[PlayStation 4] Hover Review | PS4Blog.net
Hover is a crazy parkour game that’s all about bringing back the fun to a city where it is totally restricted. If you think you have what it takes, then check out our Hover review!
The year is 4214, and the action takes place on ECP 17, or as its citizens call it, Hover city. The Great Administrator that took over the city has forbidden all fun, and everything from city traffic to the whole population is monitored to ensure this is respected. The communications with the Galactic Union was even cut off to ensure nobody could tell of this ruling. But a group of rebels, who call themselves The Gamers, have formed a resistance to fight this propaganda and re-establish contact with the Union. This is where you appear, out of a clone lab, as a rookie that will help The Gamers on this ambitious mission.
Speaking of the lab, this is actually where you start the game, as it serves as a tutorial level. Here, you’ll learn the simple movements you can pull off in the game. Apart from running around, you’ll obviously be able to jump (which includes wall jumping when in tight spaces), but also grind on cables or ramps, or slowly sneak around. Another useful skill you learn about is the ability to rewind. This is something that’s useful if you miss a jump, but also in cases where you activate a switch that opens a timed door that you have to quickly get across. Just rewind yourself back in front of the door and voilà – you’re through the door!

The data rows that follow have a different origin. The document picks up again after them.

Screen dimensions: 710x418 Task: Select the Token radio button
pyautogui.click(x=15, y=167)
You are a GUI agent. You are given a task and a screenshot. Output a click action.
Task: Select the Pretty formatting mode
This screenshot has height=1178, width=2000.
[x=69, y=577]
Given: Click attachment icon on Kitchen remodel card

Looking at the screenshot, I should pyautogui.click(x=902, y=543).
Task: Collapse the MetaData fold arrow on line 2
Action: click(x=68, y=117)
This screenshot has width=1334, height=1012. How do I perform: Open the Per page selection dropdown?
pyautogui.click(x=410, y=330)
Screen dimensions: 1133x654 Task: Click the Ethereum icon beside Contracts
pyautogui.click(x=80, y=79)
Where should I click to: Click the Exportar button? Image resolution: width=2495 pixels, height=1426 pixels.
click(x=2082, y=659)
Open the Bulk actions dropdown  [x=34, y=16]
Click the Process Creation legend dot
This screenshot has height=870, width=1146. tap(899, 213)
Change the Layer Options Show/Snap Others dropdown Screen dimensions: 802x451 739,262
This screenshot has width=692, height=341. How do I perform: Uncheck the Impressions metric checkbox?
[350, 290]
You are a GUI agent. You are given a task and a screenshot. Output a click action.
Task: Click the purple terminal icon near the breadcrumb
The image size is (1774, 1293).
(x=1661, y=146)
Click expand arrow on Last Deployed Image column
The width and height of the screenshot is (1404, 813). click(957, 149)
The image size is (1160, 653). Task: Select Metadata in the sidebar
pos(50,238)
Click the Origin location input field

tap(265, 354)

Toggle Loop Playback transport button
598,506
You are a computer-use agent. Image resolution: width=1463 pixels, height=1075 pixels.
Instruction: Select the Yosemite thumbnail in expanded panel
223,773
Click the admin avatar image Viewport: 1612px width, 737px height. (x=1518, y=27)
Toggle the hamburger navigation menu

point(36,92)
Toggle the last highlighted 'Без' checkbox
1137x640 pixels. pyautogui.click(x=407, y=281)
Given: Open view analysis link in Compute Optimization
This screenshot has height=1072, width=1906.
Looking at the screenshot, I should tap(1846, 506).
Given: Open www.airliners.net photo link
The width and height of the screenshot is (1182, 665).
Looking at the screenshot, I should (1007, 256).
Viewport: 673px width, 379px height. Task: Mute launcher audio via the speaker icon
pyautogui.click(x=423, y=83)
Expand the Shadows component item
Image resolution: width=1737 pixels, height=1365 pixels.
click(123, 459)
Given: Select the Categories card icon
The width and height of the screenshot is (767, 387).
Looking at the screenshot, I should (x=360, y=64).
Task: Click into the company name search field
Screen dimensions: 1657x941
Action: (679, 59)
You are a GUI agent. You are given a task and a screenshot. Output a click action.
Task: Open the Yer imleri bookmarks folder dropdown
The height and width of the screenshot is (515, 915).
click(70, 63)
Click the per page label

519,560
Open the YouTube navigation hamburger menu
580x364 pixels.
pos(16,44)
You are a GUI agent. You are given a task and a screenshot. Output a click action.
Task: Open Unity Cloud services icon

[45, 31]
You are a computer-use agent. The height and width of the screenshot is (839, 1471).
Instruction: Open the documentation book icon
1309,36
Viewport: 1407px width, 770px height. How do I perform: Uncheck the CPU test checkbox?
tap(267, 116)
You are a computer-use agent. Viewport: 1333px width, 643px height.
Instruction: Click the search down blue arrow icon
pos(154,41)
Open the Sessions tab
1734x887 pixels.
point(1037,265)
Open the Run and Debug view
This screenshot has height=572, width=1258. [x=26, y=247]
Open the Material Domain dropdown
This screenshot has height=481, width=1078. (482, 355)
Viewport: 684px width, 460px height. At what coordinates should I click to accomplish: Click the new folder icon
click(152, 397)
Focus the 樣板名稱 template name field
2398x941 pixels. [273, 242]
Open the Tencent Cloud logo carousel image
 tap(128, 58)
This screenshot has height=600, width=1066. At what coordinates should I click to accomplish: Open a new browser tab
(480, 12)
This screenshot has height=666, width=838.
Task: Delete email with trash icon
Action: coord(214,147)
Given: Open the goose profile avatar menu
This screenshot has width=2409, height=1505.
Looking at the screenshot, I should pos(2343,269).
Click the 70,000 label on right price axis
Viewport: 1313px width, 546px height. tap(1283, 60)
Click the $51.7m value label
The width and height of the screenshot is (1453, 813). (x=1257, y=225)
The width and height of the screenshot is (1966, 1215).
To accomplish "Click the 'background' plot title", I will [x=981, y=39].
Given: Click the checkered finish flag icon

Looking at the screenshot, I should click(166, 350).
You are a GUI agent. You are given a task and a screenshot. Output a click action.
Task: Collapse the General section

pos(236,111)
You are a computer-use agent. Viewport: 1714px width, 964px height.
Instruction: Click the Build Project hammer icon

And after that brief tutorial, you’ll be out of the lab and into the city, where the real fun will begin. From here, the city is yours to explore with no other restrictions than your skills to get to where you want to go. You’ll have to explore the place to find fellow Gamers who will give you missions in order to advance the story. Although missions will vary, they generally imply getting from one place to another, as fast as you can and without getting caught by the police. Since all fun is prohibited, you’ll have to avoid security cameras and such, or else you’ll be chased and potentially captured, which will fail your current mission. No worries though, you can always start the mission back.
Each mission will also have objectives, either timed or for having a certain score in Gameball matches, that will grant you medals. Gameball is basically a game where you have to get the ball into the other team’s “basket,” but you lose the ball every time someone on the opposing team touches you. This makes for some frantic action trying to preserve the ball and score. Either after completing missions, or just lying around on the map, you’ll get parts that you will be able to use to upgrade your character. Things like speed, jumping or bouncing power, will all be possible to upgrade on your character. And since you actually have a team of Gamers, the more you progress, the more characters you’ll be able to upgrade in order to build your dream team.
The futuristic looks of the game, with all the neons and flashing lights, was a blast to watch in action. Even though it’s a fast-paced game, I never experienced any slowdown apart from the moments I ended up slightly hitting ledges or stuff like this, which was obviously my fault. The soundtrack is an incredible mix of euro dance, drum and bass and electronic music that fits perfectly with the genre of the game.
As I landed in the city after the tutorial, I was glad to see that I already knew everything that there was to know about the controls. Incredibly easy to pick up, and then the rest is just a matter of getting better. As in Tony Hawk games, you can run, jump and grind your way to some incredible combos, which are worth more experience, so even when you’re not in missions and just running around the city, there’s so much to do to keep the fun going.
Fortunately for me, because otherwise I found that missions were a pain to locate. You do have an arrow on your HUD that displays the direction in which there is a mission, but there’s no minimap available when you’re playing. Instead, you have to pause the game to navigate to a map that displays full screen as an overlay, so you can continue moving around while seeing the map. The thing is, for a game that’s about running, jumping and climbing your way, it’s a pretty difficult thing to do when you’ve got a huge map covering everything.
Other than that little caveat, and the fact that the controls were a bit clunky from time to time, it was a whole lot of fun to play. There’s a nice variety in the missions, and it’s easy to retry them if you fail. You’ll also want to go back to some missions later on though because it’s obvious at times that you need to have some better gear equipped in order to get a better time for the medal. And to add up even more to the replay value this game offers, you can even go online and join the fun with other people to create a bigger team.
As for the trophies, this should be a moderate platinum to get. Most of the trophies are tied to some specific things you can do in the game, except for the one about ending the city’s dictatorship, so if you can find them, the platinum should be coming your way in no time.
Midgar Studio & Fusty Games have created an interesting game with Hover: Revolt of Gamers. It mixes elements from different types of game to produce something original that’s a lot of fun to play and has an incredibly high replay value.
This Hover review is based on a PlayStation 4 copy provided by Midgar Studios.